Work required => Reproduce word for word the part of the data that opens with the line containing "Click the eject drive icon in the left panel" and runs through the end of the data. Leave the pictures out of your answer.

Stored rows =>
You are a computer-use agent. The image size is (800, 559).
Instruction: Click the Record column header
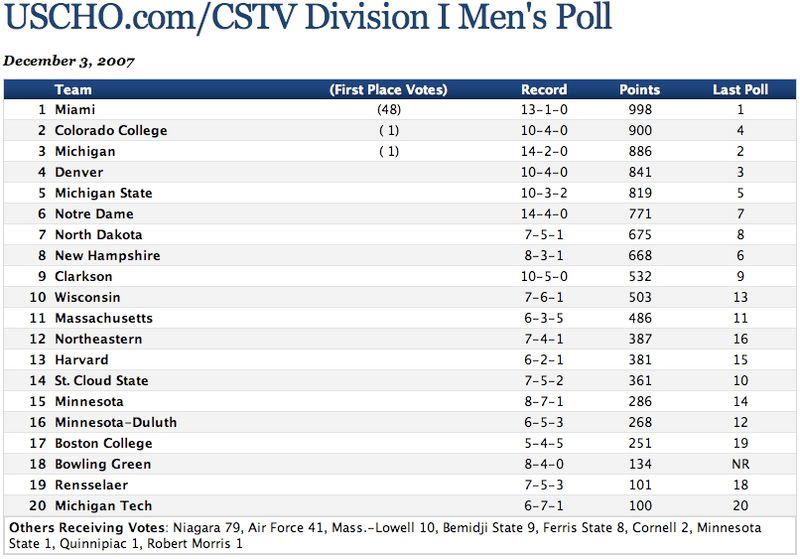[x=544, y=89]
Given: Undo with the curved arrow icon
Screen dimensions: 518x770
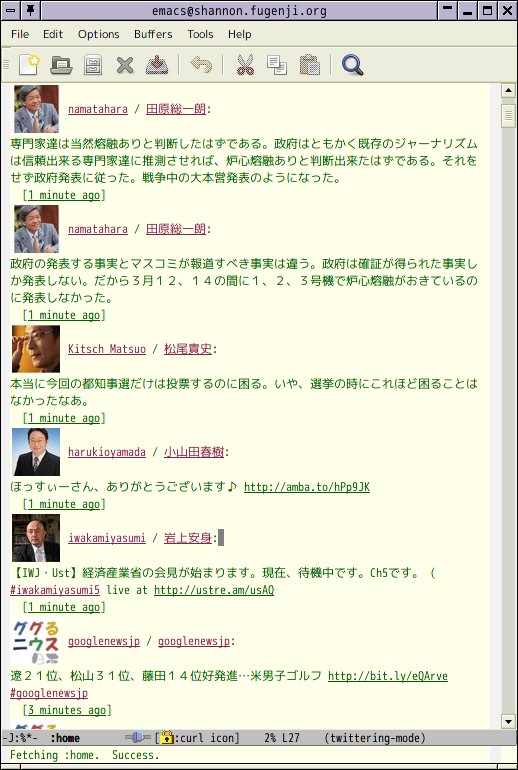Looking at the screenshot, I should click(x=201, y=65).
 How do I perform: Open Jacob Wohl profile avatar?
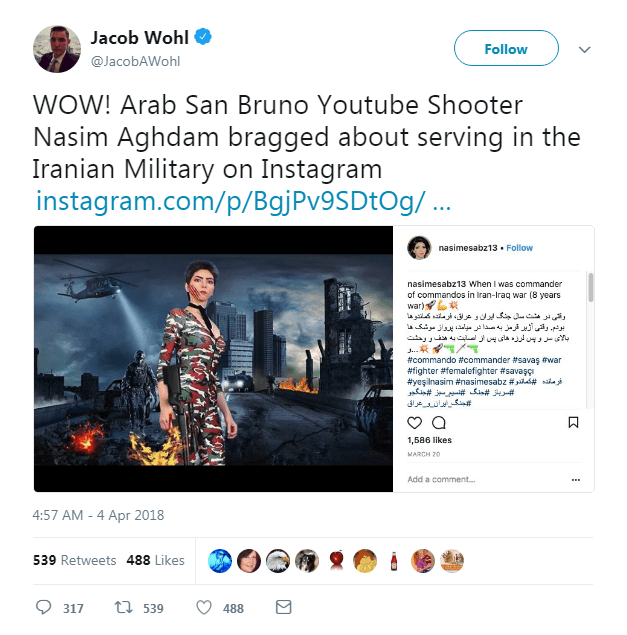click(57, 49)
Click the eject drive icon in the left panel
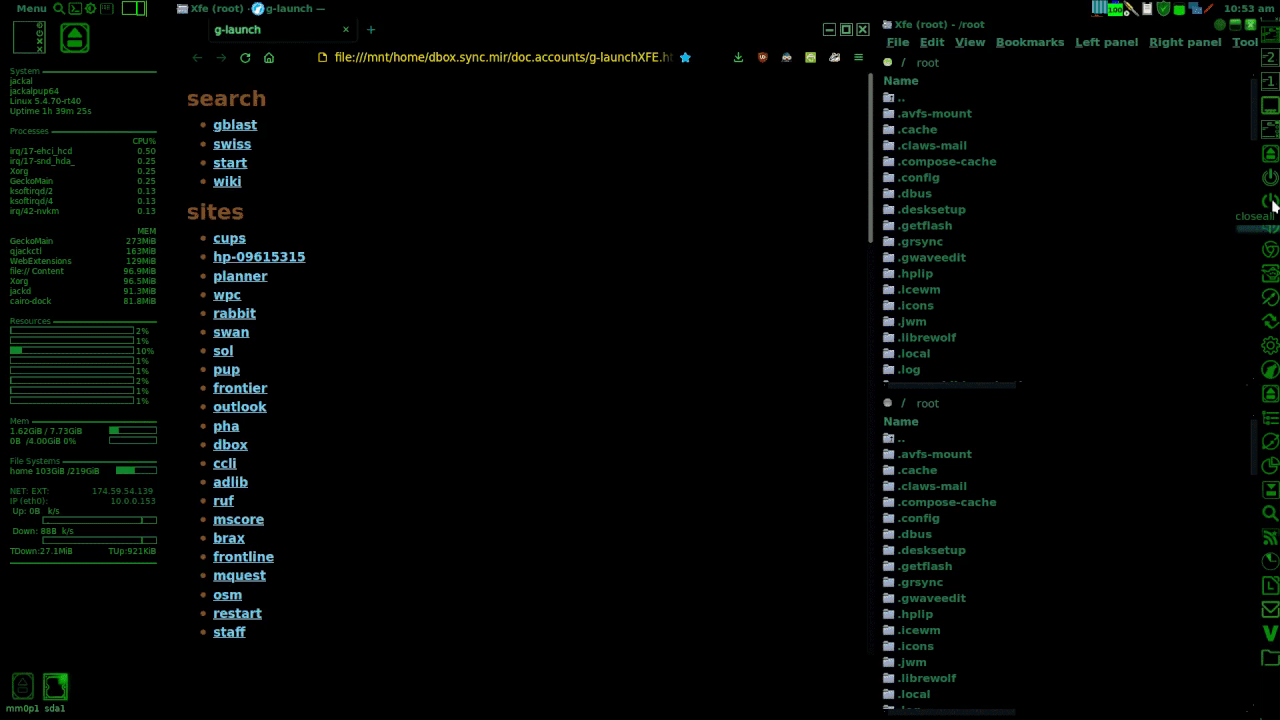 [74, 37]
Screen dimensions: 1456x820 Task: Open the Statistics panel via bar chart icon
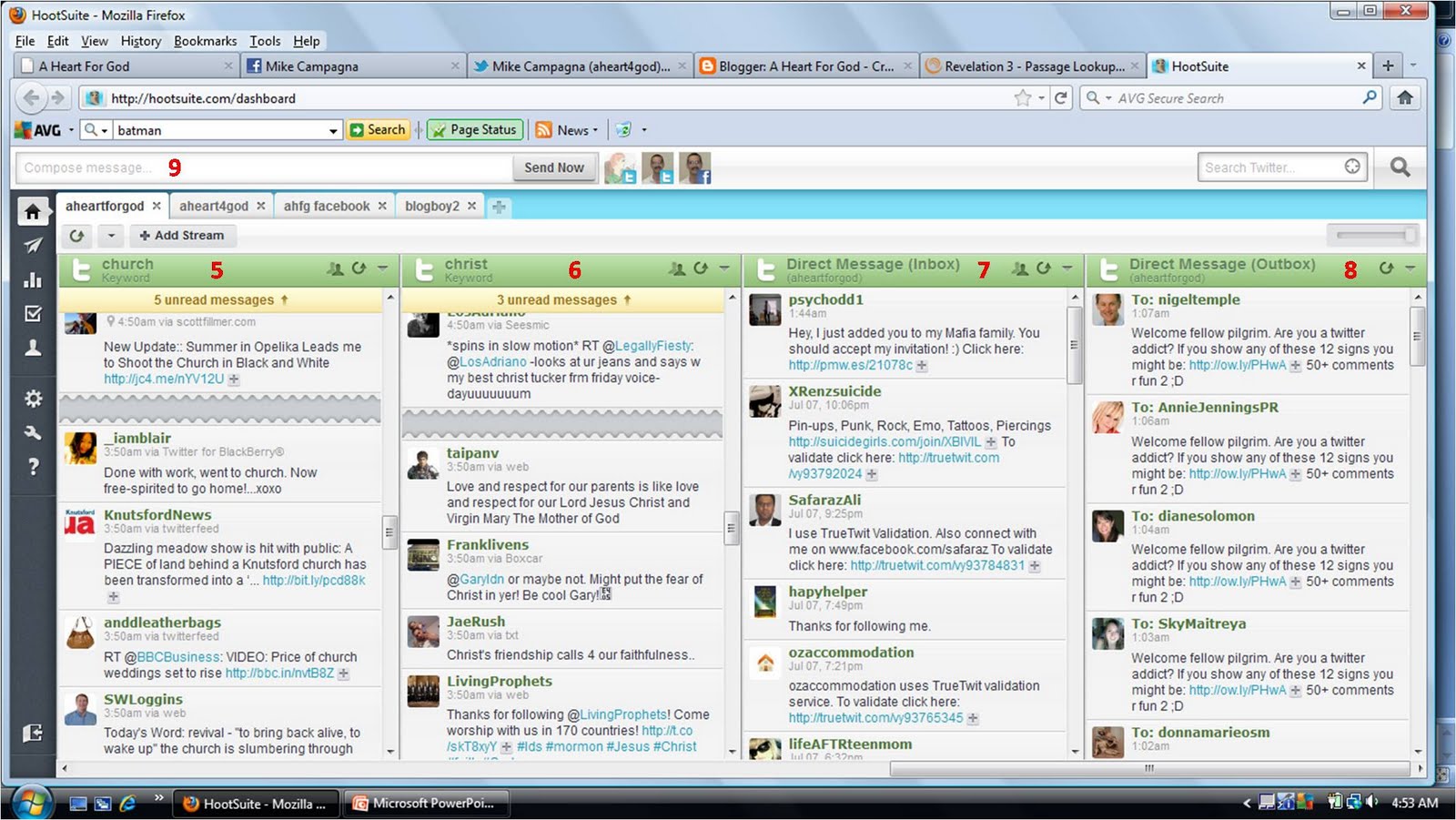point(33,280)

The output =>
Click the eject drive icon in the left panel
 [74, 37]
Screen dimensions: 1456x820 Task: Open the Statistics panel via bar chart icon
point(33,280)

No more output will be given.